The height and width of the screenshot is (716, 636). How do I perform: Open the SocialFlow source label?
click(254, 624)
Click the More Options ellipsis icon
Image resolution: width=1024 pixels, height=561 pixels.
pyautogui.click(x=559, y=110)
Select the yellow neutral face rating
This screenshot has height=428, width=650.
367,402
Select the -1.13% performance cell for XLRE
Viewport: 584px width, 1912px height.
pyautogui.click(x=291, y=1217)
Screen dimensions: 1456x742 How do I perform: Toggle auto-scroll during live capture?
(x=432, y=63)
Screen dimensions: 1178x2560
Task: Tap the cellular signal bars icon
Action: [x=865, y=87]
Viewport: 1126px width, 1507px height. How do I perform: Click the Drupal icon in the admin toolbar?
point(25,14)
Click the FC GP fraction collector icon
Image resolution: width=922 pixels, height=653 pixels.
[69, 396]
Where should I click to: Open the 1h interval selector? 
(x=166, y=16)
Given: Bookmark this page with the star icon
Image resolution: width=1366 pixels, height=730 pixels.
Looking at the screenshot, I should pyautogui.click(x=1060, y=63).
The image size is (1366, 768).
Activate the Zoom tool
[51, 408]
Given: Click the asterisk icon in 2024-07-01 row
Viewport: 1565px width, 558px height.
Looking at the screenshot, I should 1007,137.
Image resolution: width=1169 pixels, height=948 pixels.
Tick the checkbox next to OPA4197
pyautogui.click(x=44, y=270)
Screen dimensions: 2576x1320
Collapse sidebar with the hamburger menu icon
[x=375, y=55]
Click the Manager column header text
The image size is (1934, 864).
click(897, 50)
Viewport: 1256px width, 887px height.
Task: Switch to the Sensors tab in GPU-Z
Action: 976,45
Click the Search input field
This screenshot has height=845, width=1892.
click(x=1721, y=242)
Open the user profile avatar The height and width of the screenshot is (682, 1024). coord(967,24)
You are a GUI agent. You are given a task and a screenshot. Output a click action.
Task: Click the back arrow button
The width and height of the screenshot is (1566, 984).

※ ※ ※

• [PROBLEM TO SOLVE] There is one span to return: the line holding "Open the user" and every line after it through the end of the listing above; please give it exactly and add nothing.

• [EXERCISE RESPONSE]
Open the user profile avatar The height and width of the screenshot is (682, 1024). coord(967,24)
You are a GUI agent. You are given a task and a screenshot. Output a click action.
Task: Click the back arrow button
The width and height of the screenshot is (1566, 984).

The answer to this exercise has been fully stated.